- **Instrucciones de la tarea**: Presenta como una lista JSON de cadenas, una por línea, solo las líneas de los datos siguientes que van desde la que contiene "will (39, 178)." hasta la que contiene "Decrease the 90", ambas incluidas. Omite las líneas en blanco.

:: Líneas de datos ::

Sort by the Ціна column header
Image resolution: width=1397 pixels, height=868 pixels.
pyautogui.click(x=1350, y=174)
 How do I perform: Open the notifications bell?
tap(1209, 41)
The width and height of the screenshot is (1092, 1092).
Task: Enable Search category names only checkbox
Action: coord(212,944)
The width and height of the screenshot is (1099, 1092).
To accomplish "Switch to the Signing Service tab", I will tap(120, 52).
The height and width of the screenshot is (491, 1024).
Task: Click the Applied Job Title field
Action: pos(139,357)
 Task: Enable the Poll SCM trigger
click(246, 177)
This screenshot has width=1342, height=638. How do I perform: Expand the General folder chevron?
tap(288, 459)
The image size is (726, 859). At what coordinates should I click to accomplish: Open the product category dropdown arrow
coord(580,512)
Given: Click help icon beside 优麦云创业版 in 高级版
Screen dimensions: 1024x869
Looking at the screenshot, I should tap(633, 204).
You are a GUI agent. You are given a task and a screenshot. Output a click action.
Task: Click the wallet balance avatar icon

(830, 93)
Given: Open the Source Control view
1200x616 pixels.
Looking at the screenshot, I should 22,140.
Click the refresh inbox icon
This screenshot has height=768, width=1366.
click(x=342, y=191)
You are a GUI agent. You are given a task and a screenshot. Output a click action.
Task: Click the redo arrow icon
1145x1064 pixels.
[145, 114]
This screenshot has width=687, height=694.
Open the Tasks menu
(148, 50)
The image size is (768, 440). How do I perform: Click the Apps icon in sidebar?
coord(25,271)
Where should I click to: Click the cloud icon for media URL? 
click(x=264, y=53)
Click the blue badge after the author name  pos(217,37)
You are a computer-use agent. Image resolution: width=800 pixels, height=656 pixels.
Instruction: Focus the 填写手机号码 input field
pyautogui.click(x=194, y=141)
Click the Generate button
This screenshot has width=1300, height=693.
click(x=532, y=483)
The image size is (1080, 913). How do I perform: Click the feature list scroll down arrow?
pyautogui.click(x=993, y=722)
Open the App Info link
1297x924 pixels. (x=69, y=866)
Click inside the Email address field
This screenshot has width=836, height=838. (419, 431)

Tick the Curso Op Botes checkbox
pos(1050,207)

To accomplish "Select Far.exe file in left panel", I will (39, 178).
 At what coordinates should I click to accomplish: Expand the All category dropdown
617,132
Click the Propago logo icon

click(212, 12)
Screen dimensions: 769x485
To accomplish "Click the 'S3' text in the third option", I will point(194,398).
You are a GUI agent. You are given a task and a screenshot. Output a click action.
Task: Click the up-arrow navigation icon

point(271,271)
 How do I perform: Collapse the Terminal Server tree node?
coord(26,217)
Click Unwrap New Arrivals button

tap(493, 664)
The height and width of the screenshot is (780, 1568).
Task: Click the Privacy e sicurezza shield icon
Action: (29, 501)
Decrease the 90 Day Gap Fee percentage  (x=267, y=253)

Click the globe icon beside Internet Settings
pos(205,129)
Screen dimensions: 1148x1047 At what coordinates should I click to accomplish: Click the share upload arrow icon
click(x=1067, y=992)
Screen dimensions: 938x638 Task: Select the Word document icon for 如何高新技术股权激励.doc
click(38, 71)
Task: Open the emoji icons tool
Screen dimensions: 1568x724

:::

- **Ejercicio resuelto**:
[
  "To accomplish \"Select Far.exe file in left panel\", I will (39, 178).",
  " At what coordinates should I click to accomplish: Expand the All category dropdown",
  "617,132",
  "Click the Propago logo icon",
  "click(212, 12)",
  "Screen dimensions: 769x485",
  "To accomplish \"Click the 'S3' text in the third option\", I will point(194,398).",
  "You are a GUI agent. You are given a task and a screenshot. Output a click action.",
  "Task: Click the up-arrow navigation icon",
  "point(271,271)",
  " How do I perform: Collapse the Terminal Server tree node?",
  "coord(26,217)",
  "Click Unwrap New Arrivals button",
  "tap(493, 664)",
  "The height and width of the screenshot is (780, 1568).",
  "Task: Click the Privacy e sicurezza shield icon",
  "Action: (29, 501)",
  "Decrease the 90 Day Gap Fee percentage  (x=267, y=253)"
]